Elle s’apprêtait à répliquer lorsque Cleves fit un geste pour réclamer le calme.

– « Il est 19 h 40 et nous avons presque fini de dîner. Rentrons au plus vite. Beaucoup de vilaines légendes courent au sujet de la nuit dans le Port de Bansy. »

Tout marchand qui vivait de la mer était plus ou moins superstitieux, surtout lorsqu’il s’agissait de légendes locales. Urdi se tut donc et approuva la suggestion de Clèves.

Il s’empressa de régler la note, et précéda sa famille et ses gardes du corps au rez-de-chaussée.

Clèves s’apprêtait à ouvrir la porte pour passer devant lorsqu’un craquement se fit entendre dans une pièce voisine. Donna faillit crier d’effroi et serra fort la main de Denton.
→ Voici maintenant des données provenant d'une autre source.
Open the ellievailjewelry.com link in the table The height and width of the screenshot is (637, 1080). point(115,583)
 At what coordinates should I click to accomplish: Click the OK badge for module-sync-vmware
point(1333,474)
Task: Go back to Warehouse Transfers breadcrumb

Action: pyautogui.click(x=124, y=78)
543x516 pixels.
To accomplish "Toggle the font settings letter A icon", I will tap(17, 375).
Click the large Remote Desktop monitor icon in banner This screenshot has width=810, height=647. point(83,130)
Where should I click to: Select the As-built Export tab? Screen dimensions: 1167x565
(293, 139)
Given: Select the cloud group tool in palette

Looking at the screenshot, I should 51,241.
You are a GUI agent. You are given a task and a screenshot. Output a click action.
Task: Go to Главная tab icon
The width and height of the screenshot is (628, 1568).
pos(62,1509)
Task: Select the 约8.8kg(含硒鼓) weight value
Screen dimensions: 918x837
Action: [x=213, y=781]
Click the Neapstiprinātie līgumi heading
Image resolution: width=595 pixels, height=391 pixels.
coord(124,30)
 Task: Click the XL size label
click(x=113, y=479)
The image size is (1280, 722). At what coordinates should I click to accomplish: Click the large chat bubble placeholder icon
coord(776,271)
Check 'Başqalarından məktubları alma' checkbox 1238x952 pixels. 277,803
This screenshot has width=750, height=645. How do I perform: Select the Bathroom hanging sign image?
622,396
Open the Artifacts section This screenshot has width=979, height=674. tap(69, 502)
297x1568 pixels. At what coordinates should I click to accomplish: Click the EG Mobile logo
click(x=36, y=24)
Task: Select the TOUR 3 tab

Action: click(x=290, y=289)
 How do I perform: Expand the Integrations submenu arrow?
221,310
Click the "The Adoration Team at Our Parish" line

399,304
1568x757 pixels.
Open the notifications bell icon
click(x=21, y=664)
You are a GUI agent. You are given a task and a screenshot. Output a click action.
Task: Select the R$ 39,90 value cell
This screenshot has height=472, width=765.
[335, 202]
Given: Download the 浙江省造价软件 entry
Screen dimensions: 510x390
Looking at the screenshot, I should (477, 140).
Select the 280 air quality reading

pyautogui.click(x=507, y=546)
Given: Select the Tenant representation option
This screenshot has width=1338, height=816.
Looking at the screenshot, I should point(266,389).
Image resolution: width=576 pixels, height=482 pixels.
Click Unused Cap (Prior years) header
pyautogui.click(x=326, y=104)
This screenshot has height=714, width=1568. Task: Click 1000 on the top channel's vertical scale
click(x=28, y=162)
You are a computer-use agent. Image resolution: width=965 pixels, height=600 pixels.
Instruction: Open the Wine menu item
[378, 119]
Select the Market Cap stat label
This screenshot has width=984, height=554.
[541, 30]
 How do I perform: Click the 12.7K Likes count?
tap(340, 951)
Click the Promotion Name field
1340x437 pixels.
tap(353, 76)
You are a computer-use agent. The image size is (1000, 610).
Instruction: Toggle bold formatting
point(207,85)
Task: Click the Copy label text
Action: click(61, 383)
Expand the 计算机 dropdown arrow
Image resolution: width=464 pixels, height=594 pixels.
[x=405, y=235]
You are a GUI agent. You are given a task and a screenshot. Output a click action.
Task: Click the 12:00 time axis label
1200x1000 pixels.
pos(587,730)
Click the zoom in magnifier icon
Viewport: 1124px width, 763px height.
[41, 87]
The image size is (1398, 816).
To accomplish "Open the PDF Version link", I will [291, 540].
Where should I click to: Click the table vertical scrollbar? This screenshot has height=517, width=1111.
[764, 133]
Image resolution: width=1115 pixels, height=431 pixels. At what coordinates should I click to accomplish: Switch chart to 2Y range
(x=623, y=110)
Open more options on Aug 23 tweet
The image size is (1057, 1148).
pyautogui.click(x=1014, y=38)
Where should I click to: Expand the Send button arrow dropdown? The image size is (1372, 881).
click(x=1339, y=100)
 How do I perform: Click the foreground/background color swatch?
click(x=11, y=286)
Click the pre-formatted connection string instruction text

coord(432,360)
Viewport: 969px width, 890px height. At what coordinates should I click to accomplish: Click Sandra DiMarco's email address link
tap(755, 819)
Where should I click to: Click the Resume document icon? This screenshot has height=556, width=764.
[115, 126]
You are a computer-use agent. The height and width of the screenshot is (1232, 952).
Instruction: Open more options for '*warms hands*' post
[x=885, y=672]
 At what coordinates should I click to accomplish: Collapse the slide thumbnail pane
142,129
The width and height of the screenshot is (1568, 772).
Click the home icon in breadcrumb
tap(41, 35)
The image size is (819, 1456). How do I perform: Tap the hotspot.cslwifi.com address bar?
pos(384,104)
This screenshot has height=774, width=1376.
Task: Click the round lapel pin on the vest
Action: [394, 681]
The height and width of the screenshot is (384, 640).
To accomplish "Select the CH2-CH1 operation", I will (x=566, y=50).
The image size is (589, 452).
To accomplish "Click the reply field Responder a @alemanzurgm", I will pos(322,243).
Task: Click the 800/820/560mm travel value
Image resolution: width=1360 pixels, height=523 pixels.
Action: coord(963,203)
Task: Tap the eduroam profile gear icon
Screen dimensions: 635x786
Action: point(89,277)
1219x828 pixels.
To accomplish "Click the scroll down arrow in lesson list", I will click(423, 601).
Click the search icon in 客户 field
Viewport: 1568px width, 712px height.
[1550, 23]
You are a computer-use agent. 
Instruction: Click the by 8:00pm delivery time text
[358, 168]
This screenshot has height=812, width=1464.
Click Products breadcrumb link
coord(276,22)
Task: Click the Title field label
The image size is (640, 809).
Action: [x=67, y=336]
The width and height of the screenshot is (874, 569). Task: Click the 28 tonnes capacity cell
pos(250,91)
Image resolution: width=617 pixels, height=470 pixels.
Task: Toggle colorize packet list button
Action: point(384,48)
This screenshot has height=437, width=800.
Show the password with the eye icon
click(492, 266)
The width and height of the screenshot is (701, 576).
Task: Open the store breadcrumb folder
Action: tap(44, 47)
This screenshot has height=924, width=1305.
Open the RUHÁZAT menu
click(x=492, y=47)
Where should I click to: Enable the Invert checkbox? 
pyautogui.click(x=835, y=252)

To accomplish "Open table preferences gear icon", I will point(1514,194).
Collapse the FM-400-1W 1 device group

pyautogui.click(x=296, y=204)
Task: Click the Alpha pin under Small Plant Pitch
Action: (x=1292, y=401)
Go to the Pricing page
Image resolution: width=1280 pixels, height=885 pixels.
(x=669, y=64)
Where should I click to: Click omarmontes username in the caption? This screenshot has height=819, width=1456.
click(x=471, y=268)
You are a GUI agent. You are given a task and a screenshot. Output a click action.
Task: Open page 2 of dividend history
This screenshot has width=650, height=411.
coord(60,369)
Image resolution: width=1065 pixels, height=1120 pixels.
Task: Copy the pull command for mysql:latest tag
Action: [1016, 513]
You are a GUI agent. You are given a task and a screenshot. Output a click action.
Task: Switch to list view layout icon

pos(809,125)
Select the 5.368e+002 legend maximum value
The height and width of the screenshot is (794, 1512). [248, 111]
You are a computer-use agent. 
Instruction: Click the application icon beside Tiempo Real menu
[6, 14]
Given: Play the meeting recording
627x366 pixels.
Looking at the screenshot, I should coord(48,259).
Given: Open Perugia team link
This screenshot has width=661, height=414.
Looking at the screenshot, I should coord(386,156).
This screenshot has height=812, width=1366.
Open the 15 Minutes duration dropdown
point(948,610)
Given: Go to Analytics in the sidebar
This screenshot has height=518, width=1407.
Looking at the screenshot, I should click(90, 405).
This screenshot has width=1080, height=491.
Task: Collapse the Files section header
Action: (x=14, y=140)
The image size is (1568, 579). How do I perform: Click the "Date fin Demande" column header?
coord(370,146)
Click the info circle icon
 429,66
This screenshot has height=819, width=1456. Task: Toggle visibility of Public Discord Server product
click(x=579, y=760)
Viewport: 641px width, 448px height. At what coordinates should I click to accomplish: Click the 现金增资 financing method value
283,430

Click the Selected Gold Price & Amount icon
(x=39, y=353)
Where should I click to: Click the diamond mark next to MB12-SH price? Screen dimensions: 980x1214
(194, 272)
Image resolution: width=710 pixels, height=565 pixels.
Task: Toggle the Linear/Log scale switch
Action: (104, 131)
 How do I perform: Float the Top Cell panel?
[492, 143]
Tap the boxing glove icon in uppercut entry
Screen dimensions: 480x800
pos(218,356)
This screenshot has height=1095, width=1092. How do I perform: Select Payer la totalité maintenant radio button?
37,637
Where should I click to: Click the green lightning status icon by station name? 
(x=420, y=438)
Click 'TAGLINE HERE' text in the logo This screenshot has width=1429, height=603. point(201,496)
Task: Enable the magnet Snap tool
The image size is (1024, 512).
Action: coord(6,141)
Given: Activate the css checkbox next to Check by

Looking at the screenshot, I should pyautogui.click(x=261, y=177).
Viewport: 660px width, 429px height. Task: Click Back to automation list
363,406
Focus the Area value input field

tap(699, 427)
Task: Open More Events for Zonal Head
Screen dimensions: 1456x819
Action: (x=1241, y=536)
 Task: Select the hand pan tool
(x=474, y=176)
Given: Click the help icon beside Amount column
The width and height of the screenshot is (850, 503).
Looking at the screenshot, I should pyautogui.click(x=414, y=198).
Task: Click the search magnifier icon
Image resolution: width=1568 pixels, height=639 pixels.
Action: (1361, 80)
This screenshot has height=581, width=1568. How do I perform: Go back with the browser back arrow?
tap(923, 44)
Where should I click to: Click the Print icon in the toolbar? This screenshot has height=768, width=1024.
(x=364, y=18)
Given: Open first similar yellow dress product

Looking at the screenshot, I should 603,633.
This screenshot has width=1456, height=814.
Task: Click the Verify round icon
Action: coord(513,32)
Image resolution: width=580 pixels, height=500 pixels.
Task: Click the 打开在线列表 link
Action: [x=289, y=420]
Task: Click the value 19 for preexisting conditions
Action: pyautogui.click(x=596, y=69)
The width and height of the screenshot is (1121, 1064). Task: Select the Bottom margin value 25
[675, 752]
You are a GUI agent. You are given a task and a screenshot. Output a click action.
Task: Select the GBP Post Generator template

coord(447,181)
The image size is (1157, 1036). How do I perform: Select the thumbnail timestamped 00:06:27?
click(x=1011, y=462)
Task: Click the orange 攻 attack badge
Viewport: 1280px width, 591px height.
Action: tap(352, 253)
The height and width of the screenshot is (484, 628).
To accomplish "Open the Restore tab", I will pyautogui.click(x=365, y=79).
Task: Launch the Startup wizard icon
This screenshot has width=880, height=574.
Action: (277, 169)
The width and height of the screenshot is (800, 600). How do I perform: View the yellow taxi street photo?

Une silhouette s’avança, leur lança un regard et dit calmement :

– « Il y a du brouillard, mieux vaut ne pas sortir. »

C’était un homme en queue de pie noire, sans chapeau. Une paire de lunettes reposait sur l’arête de son nez et son visage était charnu, presque circulaire.

– « Qu’essayez-vous de nous faire comprendre, M. Fox ? » demanda Cleves qui avait reconnu le propriétaire du Citron Vert.

– « À Bansy, les nuits où le brouillard et le temps changent radicalement, il est préférable de ne pas sortir et de ne pas répondre si l’on frappe à la porte, sinon il pourrait vous arriver… des choses fâcheuses »

À mesure qu’elle écoutait Donna sentait grandir sa peur.

– « Des gens sont partis avant nous ! » s’exclama-t-elle d’une voix forte.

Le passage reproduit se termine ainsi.